Xiner olhou para ela com tranquilidade e respondeu serenamente:
— A justiça está no coração das pessoas. Nunca fiz tal coisa, ninguém conseguirá me incriminar. Fique tranquila, a matriarca é sensata e não se deixará enganar facilmente.
Ruiniang ficou sem palavras, sem saber o que dizer. Poderia garantir que fosse assim?
Ying'er, também aflita, disse:
— Senhora, não é tão simples. Mesmo que saiba que é inocente, os outros não sabem! E estando Dun envolvido, se a matriarca perder a cabeça e acreditar nas mentiras, o que faremos? Não basta termos a consciência limpa, precisamos de provas que a confirmem, seria melhor capturar o verdadeiro culpado. Só assim conseguiremos limpar nosso nome.
Juan'er, assustada, acrescentou:
— Isso mesmo, senhora! Se algo acontecer a Dun, a matriarca talvez nem nos ouça, ela nos mataria sem pensar duas vezes!
Estremeceu de medo, e os rostos de Ruiniang e Ying'er também empalideceram, lançando olhares angustiados para Pei Xiner.
Mas ela continuava serena e sorridente, dizendo:
— Não se preocupem, não será tão grave. Dun poderá sofrer um pouco, mas nada de fatal lhe acontecerá. Além disso, há leis no império e regras na família.
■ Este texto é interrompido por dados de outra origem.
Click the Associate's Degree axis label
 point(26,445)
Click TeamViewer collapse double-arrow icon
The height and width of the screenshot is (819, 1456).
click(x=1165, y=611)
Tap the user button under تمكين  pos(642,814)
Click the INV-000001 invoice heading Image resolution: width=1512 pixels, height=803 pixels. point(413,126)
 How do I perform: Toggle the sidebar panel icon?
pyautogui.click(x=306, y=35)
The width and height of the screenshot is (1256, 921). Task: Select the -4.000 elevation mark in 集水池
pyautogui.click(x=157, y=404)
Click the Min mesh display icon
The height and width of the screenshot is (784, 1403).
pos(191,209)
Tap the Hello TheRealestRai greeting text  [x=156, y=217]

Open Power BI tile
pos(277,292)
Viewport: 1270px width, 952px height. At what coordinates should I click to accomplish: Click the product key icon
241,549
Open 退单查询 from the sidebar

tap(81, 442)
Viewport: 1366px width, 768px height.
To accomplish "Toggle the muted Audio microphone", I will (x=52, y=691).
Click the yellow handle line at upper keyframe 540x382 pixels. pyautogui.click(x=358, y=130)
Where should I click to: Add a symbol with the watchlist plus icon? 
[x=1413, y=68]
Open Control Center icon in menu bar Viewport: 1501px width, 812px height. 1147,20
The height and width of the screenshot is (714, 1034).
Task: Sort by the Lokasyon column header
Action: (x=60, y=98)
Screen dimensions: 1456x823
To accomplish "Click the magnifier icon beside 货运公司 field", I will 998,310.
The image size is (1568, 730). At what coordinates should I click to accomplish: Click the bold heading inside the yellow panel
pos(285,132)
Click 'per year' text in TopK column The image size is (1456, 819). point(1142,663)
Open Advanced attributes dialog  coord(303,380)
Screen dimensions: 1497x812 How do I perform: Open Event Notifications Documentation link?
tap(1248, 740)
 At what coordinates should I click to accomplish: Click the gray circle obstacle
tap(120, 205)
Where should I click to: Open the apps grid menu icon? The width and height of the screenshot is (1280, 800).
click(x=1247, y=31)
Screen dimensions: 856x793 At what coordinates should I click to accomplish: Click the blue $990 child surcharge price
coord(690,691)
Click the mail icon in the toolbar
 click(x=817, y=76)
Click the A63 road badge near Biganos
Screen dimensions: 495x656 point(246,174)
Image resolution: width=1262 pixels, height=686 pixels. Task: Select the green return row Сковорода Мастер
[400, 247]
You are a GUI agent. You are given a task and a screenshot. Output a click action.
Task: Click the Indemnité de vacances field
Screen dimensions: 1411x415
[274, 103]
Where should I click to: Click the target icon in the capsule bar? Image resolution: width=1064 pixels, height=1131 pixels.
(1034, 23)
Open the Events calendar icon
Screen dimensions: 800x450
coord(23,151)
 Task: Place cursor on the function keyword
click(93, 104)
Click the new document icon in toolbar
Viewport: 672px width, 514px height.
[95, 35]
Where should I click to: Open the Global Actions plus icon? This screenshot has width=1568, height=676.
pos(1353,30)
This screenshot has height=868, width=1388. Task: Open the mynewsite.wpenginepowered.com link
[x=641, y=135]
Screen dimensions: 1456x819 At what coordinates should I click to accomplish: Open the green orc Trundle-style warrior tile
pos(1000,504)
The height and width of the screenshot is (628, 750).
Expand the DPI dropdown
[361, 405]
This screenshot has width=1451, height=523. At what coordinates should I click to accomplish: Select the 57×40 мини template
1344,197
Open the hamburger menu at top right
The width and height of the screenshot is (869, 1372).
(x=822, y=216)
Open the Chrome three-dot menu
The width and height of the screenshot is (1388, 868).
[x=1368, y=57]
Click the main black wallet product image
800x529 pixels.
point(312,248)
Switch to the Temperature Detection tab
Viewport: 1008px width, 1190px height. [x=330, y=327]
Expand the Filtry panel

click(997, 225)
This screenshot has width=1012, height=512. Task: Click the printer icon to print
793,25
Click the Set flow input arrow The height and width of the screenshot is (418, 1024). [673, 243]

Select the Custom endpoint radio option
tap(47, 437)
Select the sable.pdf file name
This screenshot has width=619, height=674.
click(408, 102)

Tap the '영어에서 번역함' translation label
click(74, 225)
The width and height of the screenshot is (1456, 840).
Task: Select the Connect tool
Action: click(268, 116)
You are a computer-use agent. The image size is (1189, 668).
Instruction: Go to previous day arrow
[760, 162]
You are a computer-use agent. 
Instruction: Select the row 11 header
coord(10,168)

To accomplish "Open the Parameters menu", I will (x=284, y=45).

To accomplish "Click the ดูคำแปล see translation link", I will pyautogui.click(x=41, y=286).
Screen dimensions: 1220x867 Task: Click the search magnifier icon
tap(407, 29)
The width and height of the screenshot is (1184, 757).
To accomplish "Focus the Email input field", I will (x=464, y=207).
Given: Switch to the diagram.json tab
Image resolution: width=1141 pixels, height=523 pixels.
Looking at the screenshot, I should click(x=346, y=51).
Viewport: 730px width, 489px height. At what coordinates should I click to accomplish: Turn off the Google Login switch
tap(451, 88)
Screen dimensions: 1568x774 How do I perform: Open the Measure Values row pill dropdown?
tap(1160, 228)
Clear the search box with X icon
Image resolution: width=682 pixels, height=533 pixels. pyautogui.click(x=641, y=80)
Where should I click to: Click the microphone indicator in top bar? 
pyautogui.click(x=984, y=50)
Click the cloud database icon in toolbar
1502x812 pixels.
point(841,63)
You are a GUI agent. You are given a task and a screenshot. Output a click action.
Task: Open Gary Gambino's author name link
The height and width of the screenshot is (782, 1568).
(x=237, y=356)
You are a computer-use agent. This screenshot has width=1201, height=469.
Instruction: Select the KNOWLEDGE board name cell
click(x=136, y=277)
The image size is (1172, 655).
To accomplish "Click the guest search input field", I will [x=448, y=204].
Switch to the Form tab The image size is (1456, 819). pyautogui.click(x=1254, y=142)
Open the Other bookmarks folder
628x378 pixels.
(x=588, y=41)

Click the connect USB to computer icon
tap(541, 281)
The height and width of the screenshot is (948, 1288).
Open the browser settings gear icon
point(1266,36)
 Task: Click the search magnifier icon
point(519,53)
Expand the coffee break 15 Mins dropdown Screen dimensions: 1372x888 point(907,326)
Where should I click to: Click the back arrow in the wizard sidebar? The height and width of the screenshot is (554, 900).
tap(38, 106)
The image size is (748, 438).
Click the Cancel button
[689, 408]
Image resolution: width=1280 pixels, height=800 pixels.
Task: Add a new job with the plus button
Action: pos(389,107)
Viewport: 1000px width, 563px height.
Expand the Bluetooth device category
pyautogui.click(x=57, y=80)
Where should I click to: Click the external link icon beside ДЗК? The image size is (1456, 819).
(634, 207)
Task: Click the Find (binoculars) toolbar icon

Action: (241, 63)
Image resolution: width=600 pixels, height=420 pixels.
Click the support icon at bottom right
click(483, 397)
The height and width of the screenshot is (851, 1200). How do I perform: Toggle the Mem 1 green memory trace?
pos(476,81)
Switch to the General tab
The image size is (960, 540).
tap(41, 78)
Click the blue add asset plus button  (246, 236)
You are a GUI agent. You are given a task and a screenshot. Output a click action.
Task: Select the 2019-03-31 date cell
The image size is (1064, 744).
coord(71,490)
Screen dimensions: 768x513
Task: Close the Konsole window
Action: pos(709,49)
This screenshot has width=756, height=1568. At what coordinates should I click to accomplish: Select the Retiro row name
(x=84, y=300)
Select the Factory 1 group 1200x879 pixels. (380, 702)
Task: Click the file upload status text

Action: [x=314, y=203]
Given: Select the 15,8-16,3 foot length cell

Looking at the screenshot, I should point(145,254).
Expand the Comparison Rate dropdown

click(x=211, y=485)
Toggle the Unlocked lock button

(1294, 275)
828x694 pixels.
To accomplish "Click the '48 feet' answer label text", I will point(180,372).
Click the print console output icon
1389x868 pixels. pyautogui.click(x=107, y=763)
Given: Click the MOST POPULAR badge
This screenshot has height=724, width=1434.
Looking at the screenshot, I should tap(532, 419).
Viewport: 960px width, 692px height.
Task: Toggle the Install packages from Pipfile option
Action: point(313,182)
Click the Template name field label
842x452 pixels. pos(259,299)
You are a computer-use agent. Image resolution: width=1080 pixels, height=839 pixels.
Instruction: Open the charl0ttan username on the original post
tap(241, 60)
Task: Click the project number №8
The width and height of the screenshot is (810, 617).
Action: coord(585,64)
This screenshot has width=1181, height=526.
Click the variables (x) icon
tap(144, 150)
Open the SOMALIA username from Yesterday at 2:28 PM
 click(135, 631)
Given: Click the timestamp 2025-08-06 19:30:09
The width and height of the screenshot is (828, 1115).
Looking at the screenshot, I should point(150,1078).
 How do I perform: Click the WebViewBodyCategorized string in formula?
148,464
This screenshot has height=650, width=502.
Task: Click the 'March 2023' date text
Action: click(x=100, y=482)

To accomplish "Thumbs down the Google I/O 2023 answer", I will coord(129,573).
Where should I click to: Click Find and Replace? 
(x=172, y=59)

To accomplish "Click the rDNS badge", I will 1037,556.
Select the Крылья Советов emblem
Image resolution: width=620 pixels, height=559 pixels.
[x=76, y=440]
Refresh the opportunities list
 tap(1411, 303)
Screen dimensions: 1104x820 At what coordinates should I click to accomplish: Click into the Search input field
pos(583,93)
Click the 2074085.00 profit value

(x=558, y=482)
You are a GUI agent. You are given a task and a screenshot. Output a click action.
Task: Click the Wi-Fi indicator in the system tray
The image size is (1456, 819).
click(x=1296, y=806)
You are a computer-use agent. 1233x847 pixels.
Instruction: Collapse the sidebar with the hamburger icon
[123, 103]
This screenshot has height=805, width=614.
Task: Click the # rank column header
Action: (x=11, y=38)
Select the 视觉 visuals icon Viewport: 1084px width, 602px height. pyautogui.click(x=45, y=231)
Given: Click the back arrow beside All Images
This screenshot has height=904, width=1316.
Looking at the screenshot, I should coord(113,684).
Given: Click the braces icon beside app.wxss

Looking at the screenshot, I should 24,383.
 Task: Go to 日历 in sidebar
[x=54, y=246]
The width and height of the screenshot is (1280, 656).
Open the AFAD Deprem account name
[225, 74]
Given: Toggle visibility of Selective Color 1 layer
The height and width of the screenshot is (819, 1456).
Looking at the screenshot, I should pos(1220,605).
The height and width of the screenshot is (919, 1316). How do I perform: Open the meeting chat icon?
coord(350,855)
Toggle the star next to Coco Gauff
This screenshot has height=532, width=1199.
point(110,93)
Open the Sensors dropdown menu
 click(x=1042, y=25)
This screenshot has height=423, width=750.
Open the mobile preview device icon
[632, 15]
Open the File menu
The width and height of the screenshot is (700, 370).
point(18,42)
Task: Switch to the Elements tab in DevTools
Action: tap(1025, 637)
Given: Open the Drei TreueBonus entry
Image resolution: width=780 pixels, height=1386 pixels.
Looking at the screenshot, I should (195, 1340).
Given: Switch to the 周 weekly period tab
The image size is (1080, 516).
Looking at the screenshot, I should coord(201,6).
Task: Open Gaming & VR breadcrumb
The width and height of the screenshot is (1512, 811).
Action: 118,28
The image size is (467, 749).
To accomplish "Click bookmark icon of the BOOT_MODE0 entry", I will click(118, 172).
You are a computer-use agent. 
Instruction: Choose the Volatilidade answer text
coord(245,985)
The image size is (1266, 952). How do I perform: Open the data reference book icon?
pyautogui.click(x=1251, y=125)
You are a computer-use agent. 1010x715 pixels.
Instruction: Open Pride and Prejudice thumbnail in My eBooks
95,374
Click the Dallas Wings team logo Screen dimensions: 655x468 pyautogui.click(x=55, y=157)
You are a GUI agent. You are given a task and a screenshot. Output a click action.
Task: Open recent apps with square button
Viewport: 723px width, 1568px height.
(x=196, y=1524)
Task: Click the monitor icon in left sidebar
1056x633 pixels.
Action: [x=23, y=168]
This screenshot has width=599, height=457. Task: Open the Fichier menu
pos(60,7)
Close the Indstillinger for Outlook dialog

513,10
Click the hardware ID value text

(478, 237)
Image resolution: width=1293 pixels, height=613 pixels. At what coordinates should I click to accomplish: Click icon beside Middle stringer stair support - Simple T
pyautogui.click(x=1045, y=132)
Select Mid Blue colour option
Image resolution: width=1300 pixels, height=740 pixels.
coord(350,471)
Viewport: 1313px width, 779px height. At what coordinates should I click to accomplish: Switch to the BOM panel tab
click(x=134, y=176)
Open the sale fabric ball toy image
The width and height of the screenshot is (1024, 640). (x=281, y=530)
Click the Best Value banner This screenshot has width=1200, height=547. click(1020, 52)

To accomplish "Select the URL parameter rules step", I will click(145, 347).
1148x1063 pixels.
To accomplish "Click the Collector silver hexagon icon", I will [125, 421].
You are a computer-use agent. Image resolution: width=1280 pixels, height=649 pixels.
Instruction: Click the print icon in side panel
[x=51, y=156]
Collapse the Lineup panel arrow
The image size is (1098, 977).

Mesmo que a matriarca perca a cabeça, não poderá agir fora da lei; se isso se espalhar, o futuro do general estaria arruinado. Ela não sacrificaria o neto pelo bisneto, certo?
As três hesitaram, olhando para ela. Nenhuma delas era concubina favorecida, então a matriarca não ousaria tocá-las facilmente, mas elas, sendo apenas criadas, quem as defenderia se morressem? Vendo a expressão das três, Xiner compreendeu seus temores e sorriu novamente, consolando:
— Fiquem tranquilas, não só eu, mas vocês também ficarão bem. Eu lhes prometo.